November 30, 2019

The Irish Rep's "Pumpgirl" Drives Too Hard


The monologue play is an odd hybrid. Unlike traditional monologues in which one actor talks directly to the audience, it usually features three or more performers. But unlike traditional plays, the actors in these shows seldom interact with one another even though the stories they’re telling overlap to form a single narrative.

These presentations can be big shows like The Lehman Trilogy, the three-and-a-half hour saga of the rise and fall of the Lehman Brothers investment firm that wowed London audiences last year, enjoyed a sold-out run at the Park Avenue Armory last spring and is scheduled to start a Broadway run in March.

But they’re more often intimate dramas that are relatively easy to produce, which may be why they’ve recently been sprouting up like kudzu. The Irish Repertory Theatre had a surprise success last summer with Elaine Murphy’s Little Gem and Keen Company’s also successful production of Brian Friel’s Molly Sweeney just closed a few weeks ago.

Now, the Irish Rep is doing Pumpgirl by the Irish playwright Abbie Spallen (the Irish seem to have a particular fondness for this genre) that is running in the Irish Rep’s underground studio space through Dec. 29.
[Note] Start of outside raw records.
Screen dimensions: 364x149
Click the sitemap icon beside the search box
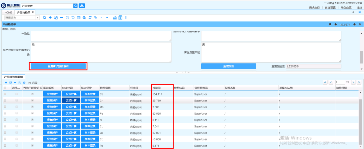tap(82, 6)
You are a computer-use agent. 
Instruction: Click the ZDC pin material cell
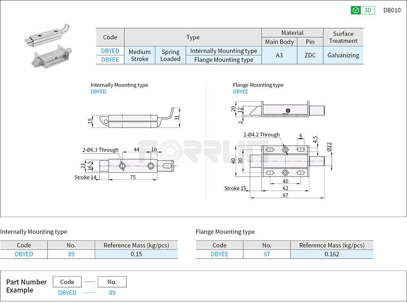[309, 55]
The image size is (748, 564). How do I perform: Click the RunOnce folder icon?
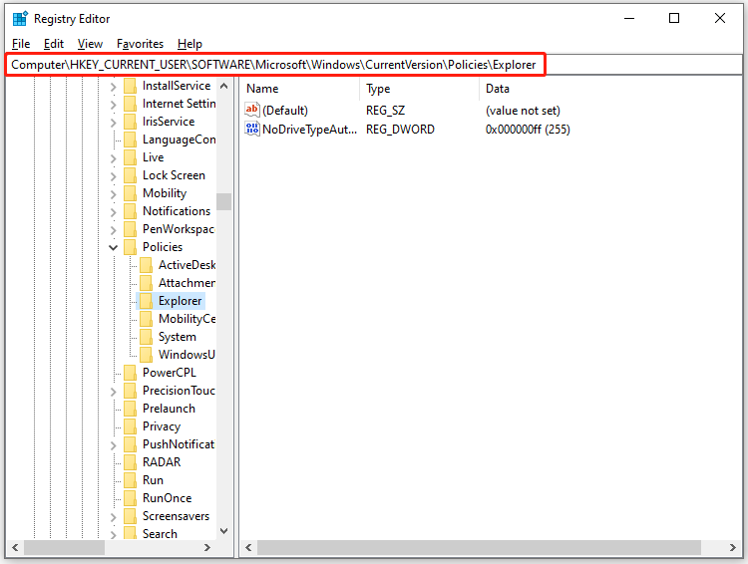(x=131, y=498)
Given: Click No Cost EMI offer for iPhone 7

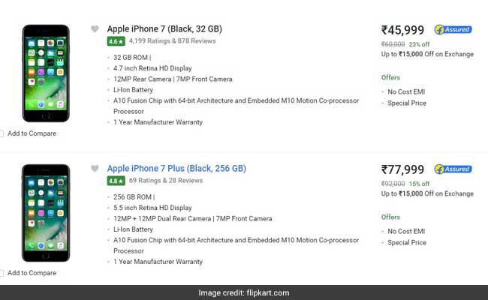Looking at the screenshot, I should 407,92.
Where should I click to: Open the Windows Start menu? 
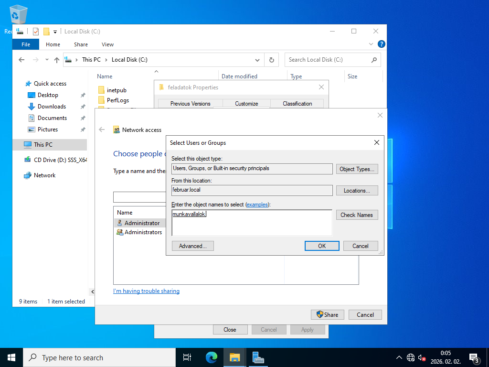(11, 357)
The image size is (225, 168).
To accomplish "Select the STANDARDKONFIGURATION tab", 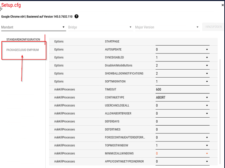I will (x=23, y=40).
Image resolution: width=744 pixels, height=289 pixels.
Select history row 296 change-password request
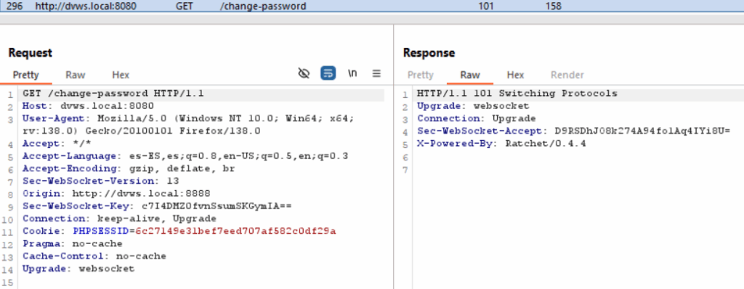(x=372, y=6)
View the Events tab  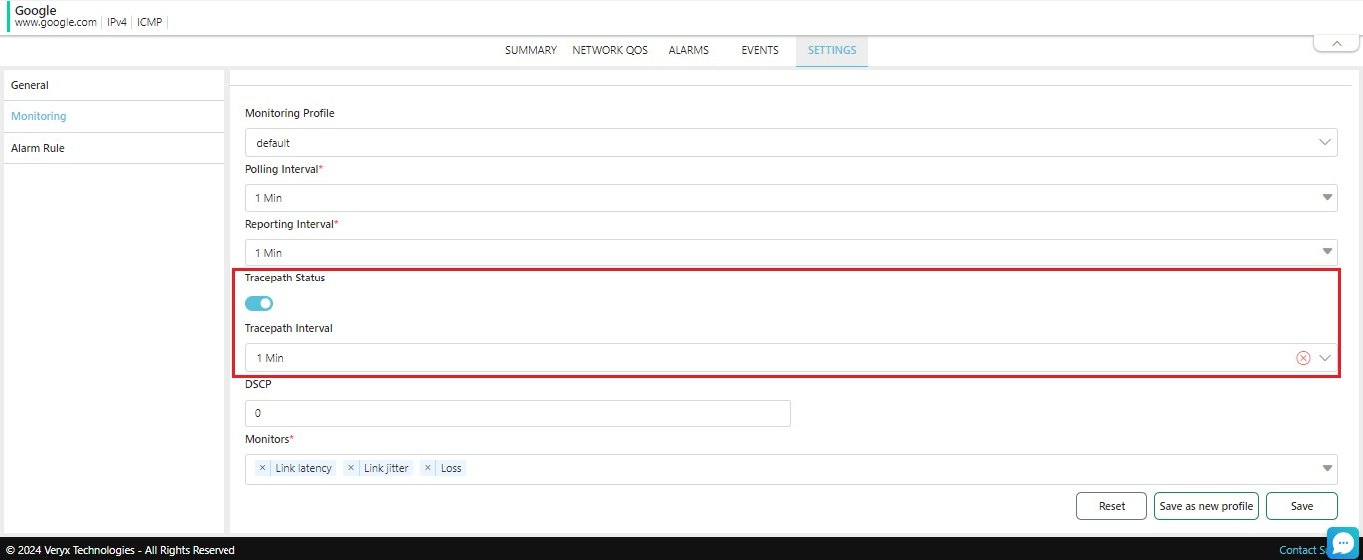pyautogui.click(x=760, y=51)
Set in a contemporary Northern Irish border town, Pumpgirl tells the story of a guy named Hammy, who is married to a woman named Sinead and carrying on with the titular but otherwise unnamed young woman who works at the local gas station. 

Each is frustrated by the limited opportunities that life is offering and aching for the thrill of a visceral connection. And all three will pay dearly for the latter.

Multiple soliloquies like these may be inexpensive to produce but they’re also tricky to stage. Should they be presented as naturalistic pieces, complete with scenery and exits and entrances by the characters  Or should they be treated more expressionistically on bare sets with the actors remaining onstage even while pretending to be unaware of one another?

Director Nicola Murphy tries to split the difference. She’s allowed set designer Yu-Hsuan Chen to create three separate playing spaces: the home where Sinead waits for Hammy, complete with a kitchen where she prepares evening tea for their two unseen kids and a bed where she spends sleepless nights; Hammy’s beloved car and the somewhat anachronistically old-fashioned gas station where Pumpgirl works.

It’s fun to see the bags of Taytos, the popular Irish snack food, displayed at the station but they look as though they’ve been there since the company started in 1958 and this is supposed to be the present. 

But the greater problem is that the three sets are too much to crowd into a theater that holds about 60 people. Sinead’s bedclothes pool sloppily onto the floor, almost daring audience members not to trip on them on the way in and out of the theater.

Seating is general admission but the way things are setup require lot of neck craning no matter where you sit. My theatergoing buddy Bill and I got there early and chose what seemed to be a good spot but I still missed a lot of the action in Hammy’s car. And that’s not all I missed.

The actors stay onstage even when they’re not speaking. Lighting helps directs the focus but my eyes kept wandering to the silent figures sitting in the semi-darkness. And I have to confess my mind wandered occasionally too.

The actors—Hamish Allan-Headley as Hammy, Labhaoise Magee as Pumpgirl and especially the lively Clare O’Malley as Sinead —are all very good but Murphy has them speak with pronounced Irish accents that aren’t always easy to parse. 

I lost whole paragraphs of dialog as I tried to decipher the words being said. Which is a shame because Spallen fills their speeches with wit, pathos, vivid images and sly pop cultural references (click here to read more about her).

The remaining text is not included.